In order to generate a RSA key pair one must:
* **randomly** choose two distinct prime numbers, which are typically called $p$ and $q$;
* choose a number coprime to both $p - 1$ and $q - 1$, called $e$ or *public exponent*. We can see that the script uses $e = 65537$, which is a very common value of $e$;
* find a number $d$, the *private exponent*, such that $d \equiv e^{-1} \bmod (p - 1)(q - 1)$. This means that $de \equiv 1 \bmod (p - 1)(q - 1)$
* compute $n = qp$, the *modulus*;
Once this is done, $e$ and $n$ are published as the *public key* while $d$, $p$, and $q$ are kept secret.

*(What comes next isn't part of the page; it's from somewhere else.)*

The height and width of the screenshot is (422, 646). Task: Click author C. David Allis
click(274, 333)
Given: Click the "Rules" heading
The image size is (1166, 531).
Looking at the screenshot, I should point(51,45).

Encrypting a message (an integer $m$) with a public key $(n, e)$ is simply done by computing $c \equiv m^{e} \bmod n$. Anyone who knows $d$ can decrypt the message by computing $m \equiv c^{d} \bmod n$.

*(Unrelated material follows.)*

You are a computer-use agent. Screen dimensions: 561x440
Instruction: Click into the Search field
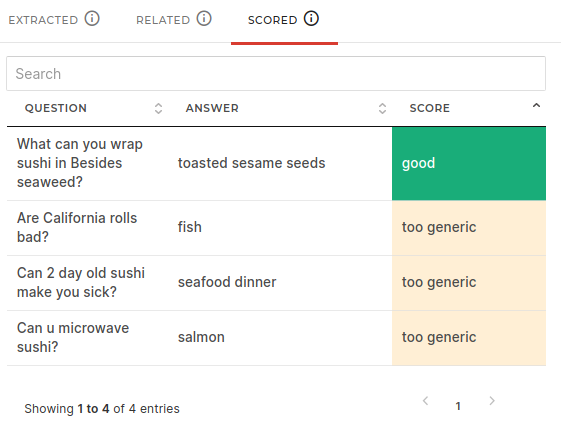pyautogui.click(x=276, y=74)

However if $d$ is not known, the only way of decrypting the message is to factor $n$ into $p$ and $q$ and then use them to compute $d$. Since this is extremely hard if $p$ and $q$ are very large, we can consider the cryptosystem secure.
## Cracking the code
We can already see that the script deviates from the standard procedure in that only $p$ is chosen at random. Once $p$ is chosen, $q$ is computed as $q \equiv e^{-1} \bmod p$, meaning that it completely depends from the value of $p$. The script keeps trying new values of $p$ until it finds one such that $q$ is also prime; this is because RSA won't work correctly unless $p$ and $q$ are both prime.
It turns out that we can exploit this fact to decrypt the flag without knowing $d$ or factoring $n$.

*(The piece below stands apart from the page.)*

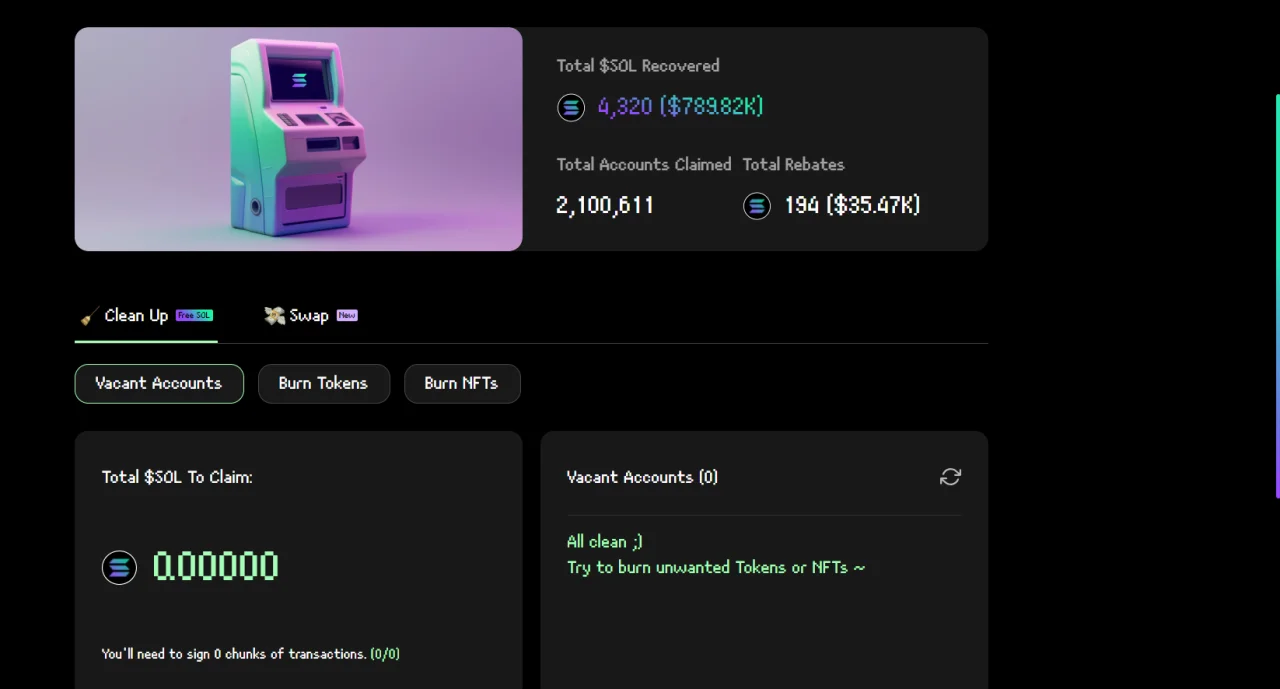Click the 194 ($35.47K) rebates value
Viewport: 1280px width, 689px height.
click(852, 206)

$q \equiv e^{-1} \bmod p$ means that $qe \equiv 1 \bmod p$, which in turns means that $qe = kp + 1$ for some integer $k$ (which we don't know).
So far this is not very useful, since we don't know $p$ or $q$, but if we multiply both sides of the equality by $p$, we obtain $pqe = p(kp + 1)$.
Since $pq$ is equal to $n$ and $n$ is part of the RSA public key that we have, we can now compute the left side of the equality.
All that is left now is solving a quadratic equation for $p$.
Once we have $p$ we can use it to compute $q = \frac{n}{p}$, then $d \equiv e^{-1} \bmod (p - 1)(q - 1)$ and finally decrypt the key.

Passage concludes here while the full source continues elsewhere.